I have a new goal! I’ll supplement longer runs with some speed training on the track, and hills, and … yep! I think I have the base of my next phase mapped. Now, to decide upon a time-frame…
But first things first! Tomorrow, Saturday, July 7th, No Run! After 22 days running, with no rest day, I will take tomorrow, also known as the 23rd day, off (although, I may go to yoga, extra stretching is highly advised for runners who might need help relaxing tight muscles).
Thank you all, for your support and feedback. I’ll let you know my plan for Phase 2 training, soon!
Over the last year, exercise has become what I refer to as “the thing I used to do all the time,” and satisfaction in the way my body appears, feels, and moves has become increasingly sub-standard in my own perspective. I am proud to say, I have finally reached the crux where I can no longer tolerate myself. I have renewed vigor and determination to simply feel good again.
Therefore, as of Friday, June 15th, I made myself this promise: Two miles. Everyday.
I will run two miles, run for twenty minutes, every day for twenty-two days. Just over three weeks. Basic purpose to establish routine and get my body used to moving again. So far, day four, and for the fourth day in a row, two miles done today. My calves are tight, achy, and sore from wearing my Vibram five-fingers, and I am taking Epsom Salt baths far more frequently than I ever could have imagined. I know I need the good influence of these shoes to assist my body back into proper running form again; a year is a long time to go without running (especially for a girl who calls herself a runner!).

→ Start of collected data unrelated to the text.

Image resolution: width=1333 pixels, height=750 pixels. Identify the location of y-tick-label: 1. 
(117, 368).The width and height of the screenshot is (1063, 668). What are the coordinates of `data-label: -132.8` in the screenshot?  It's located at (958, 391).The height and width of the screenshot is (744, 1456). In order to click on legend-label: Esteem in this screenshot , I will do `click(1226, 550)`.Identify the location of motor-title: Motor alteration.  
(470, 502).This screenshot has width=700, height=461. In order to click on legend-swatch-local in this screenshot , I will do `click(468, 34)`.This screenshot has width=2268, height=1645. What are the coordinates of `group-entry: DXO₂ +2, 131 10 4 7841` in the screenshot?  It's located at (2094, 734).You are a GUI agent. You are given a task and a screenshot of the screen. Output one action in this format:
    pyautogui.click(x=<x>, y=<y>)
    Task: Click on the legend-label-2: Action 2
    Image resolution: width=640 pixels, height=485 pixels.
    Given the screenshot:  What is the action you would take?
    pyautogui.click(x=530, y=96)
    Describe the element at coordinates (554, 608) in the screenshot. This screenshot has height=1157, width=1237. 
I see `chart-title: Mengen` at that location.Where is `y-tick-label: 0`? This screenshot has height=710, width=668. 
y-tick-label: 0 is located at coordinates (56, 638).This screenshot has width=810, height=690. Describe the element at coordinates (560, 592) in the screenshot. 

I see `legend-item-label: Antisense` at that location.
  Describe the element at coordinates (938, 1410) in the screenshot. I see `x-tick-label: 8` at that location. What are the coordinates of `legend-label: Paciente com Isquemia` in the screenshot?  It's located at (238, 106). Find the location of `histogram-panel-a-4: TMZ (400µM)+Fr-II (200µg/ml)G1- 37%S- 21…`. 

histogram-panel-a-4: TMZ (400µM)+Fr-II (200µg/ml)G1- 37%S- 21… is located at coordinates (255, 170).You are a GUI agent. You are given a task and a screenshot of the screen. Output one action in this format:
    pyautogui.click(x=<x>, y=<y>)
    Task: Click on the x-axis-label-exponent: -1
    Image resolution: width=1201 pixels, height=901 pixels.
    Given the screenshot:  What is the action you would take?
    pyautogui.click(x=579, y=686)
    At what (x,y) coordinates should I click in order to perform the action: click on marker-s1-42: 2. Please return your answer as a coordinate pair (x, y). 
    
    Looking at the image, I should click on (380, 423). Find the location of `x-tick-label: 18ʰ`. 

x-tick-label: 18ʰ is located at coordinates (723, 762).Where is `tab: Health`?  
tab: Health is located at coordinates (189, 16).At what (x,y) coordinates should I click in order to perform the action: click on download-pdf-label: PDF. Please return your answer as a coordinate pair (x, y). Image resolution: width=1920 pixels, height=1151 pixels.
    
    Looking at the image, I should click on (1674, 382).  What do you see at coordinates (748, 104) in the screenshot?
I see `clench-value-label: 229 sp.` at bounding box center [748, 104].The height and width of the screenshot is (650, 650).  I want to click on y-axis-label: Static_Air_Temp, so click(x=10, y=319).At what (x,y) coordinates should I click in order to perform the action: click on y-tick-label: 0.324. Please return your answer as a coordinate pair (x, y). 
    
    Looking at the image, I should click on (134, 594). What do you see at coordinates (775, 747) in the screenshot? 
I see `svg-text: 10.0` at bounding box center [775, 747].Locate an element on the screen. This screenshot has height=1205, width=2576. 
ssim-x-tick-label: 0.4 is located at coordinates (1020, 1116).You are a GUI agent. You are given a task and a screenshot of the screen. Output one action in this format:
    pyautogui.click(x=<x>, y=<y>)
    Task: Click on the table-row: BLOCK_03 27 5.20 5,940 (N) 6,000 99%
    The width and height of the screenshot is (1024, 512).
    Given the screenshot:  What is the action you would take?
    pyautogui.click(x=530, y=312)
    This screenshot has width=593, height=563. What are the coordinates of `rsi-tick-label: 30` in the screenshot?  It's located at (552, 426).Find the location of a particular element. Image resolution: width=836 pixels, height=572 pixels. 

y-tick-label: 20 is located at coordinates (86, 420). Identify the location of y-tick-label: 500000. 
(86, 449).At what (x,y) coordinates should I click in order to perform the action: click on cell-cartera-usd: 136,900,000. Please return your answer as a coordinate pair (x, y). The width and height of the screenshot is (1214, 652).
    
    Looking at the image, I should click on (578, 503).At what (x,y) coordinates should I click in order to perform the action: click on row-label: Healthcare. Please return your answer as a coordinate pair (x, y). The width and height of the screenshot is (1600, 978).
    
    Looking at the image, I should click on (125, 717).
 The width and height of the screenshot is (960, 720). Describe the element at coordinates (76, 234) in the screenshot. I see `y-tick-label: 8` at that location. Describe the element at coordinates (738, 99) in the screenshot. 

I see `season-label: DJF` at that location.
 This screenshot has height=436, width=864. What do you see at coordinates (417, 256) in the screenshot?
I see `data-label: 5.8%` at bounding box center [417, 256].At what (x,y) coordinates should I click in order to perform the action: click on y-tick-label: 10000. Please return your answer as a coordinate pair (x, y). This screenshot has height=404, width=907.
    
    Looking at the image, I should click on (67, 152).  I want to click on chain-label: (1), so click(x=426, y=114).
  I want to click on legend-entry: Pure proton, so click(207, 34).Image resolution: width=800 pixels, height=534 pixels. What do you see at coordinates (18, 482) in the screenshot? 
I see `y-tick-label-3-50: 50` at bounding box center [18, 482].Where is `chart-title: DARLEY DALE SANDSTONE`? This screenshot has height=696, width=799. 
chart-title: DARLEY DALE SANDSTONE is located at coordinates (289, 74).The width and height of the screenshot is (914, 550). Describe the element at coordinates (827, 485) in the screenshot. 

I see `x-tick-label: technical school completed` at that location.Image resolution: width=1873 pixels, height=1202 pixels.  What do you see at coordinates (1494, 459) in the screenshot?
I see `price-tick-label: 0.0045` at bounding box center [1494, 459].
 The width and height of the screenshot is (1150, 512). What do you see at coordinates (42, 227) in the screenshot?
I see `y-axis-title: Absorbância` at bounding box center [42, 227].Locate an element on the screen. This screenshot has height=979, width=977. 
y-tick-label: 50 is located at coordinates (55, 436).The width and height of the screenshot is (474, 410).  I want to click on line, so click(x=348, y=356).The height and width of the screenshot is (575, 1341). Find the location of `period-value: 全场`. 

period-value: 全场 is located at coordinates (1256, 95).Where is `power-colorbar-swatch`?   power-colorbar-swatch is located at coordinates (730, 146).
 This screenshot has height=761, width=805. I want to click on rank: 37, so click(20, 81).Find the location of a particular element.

I have called myself a runner for the past 4 years, ever since completing my first half marathon. I have never entered a race with the idea of beating anyone in particular, or even my own time. Running, in my adult life, has become leisurely, meditative, and solely to boost my mood and burn off steam. I love it.
So, two for twenty for twenty-two days. This promise, I make myself.
And once twenty-two days are complete, only goodness knows where this running will lead me. I am so excited to experience how this small promise changes me!